[Extracted records]
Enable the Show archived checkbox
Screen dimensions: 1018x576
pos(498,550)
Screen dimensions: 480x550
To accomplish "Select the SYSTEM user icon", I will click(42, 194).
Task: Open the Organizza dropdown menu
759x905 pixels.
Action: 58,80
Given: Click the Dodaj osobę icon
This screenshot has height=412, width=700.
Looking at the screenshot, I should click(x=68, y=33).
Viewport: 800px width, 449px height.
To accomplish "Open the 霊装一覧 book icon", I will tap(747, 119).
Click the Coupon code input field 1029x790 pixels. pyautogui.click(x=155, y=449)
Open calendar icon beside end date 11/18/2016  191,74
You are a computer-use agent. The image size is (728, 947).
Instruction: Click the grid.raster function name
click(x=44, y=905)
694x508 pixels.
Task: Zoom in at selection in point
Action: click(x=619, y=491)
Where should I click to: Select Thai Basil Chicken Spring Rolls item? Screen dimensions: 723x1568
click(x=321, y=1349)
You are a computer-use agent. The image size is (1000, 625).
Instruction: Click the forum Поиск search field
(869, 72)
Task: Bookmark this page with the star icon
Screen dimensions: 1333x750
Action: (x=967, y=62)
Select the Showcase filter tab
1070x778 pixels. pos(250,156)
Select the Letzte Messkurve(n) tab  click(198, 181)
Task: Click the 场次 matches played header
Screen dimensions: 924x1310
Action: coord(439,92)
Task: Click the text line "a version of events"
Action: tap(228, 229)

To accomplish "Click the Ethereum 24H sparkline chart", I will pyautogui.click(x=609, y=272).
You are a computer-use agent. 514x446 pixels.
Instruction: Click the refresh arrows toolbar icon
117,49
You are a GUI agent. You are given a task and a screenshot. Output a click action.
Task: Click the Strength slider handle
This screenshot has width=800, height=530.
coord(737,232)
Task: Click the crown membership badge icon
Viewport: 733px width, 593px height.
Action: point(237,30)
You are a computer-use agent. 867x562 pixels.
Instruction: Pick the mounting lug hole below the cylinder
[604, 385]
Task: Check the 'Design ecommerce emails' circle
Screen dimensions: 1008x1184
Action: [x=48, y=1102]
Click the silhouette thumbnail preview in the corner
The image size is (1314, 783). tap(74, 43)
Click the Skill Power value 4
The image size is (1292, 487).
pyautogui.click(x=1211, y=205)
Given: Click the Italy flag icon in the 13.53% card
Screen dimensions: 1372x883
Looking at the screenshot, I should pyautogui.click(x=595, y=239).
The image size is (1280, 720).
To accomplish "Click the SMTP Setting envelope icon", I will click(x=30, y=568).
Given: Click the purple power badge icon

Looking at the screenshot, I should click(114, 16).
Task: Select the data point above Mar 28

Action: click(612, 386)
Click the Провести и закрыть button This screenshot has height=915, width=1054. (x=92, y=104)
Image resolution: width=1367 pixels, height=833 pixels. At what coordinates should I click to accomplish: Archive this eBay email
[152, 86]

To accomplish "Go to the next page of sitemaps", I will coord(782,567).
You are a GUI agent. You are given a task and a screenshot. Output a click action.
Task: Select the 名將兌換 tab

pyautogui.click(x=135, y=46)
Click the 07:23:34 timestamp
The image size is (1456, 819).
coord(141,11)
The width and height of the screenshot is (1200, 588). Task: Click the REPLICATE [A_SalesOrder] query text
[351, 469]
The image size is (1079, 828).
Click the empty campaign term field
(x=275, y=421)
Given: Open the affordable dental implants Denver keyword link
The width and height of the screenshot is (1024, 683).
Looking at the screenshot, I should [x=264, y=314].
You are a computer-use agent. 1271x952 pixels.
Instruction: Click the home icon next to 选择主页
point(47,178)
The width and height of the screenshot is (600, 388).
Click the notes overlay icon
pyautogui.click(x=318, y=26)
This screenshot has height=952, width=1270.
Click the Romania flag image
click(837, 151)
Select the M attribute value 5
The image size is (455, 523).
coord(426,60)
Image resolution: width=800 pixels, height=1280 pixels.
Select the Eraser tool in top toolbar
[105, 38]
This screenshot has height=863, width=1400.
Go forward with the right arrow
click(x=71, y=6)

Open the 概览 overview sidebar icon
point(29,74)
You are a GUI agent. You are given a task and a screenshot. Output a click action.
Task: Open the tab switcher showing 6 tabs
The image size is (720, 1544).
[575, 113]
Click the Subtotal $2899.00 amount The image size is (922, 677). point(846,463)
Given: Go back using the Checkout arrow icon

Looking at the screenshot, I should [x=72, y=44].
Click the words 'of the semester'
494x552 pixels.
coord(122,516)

[Activity] Look above for the line holding "You are a computer-use agent. 867x562 pixels.", then set down exactly that line and every line after it up to and including the line holding "Given: Click the Italy", with nothing else.

[Expected output]
You are a computer-use agent. 867x562 pixels.
Instruction: Pick the mounting lug hole below the cylinder
[604, 385]
Task: Check the 'Design ecommerce emails' circle
Screen dimensions: 1008x1184
Action: [x=48, y=1102]
Click the silhouette thumbnail preview in the corner
The image size is (1314, 783). tap(74, 43)
Click the Skill Power value 4
The image size is (1292, 487).
pyautogui.click(x=1211, y=205)
Given: Click the Italy flag icon in the 13.53% card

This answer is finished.